───── Data
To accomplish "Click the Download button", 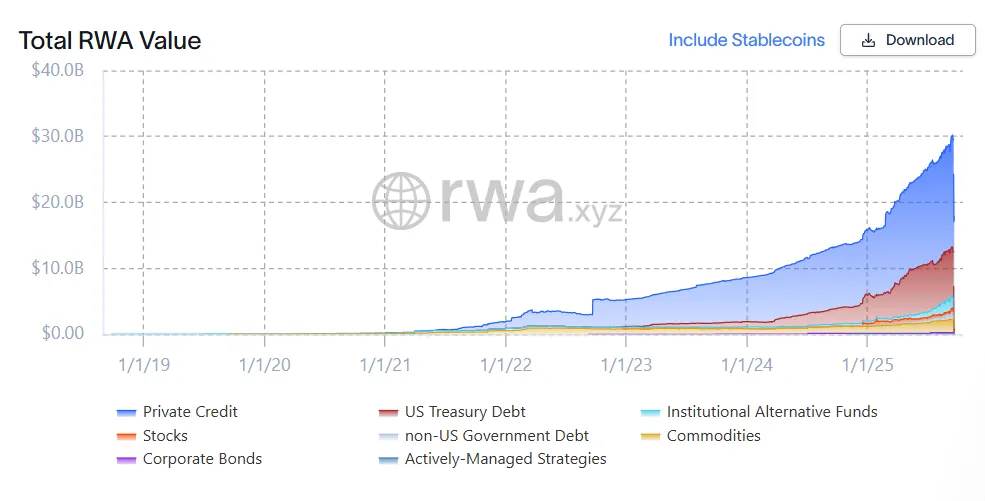I will [x=907, y=40].
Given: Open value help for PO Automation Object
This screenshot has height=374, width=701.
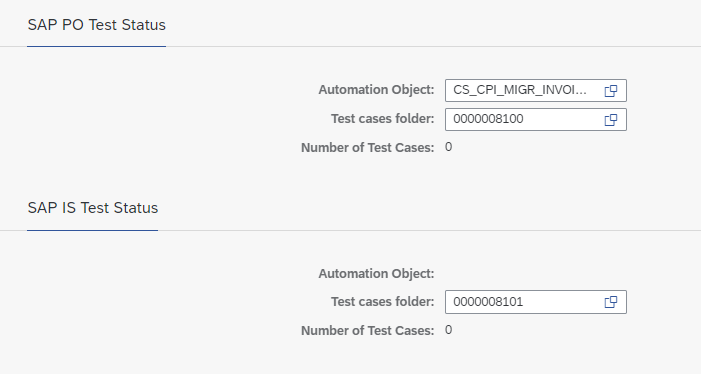Looking at the screenshot, I should click(611, 91).
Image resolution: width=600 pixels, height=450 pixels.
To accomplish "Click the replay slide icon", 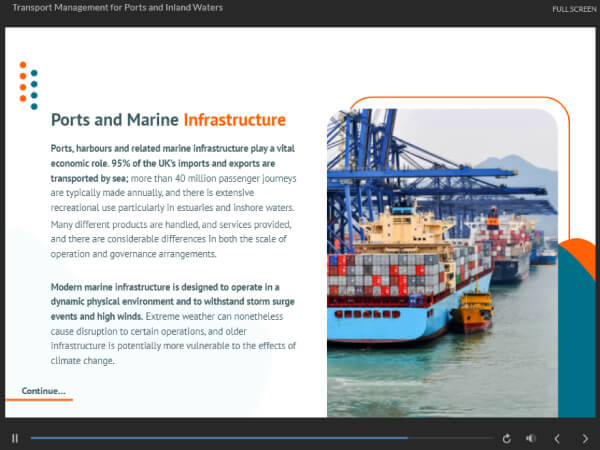I will 507,438.
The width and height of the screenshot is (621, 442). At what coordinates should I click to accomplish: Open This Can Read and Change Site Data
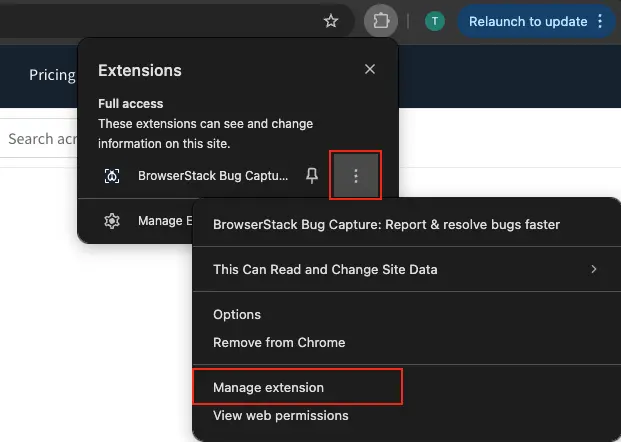pyautogui.click(x=325, y=269)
──────────
Please repeat the lines above from the line containing "The width and" through the final line, both included, exactly as they stand and without pictures.

The width and height of the screenshot is (621, 442). At what coordinates should I click to accomplish: Open This Can Read and Change Site Data
pyautogui.click(x=325, y=269)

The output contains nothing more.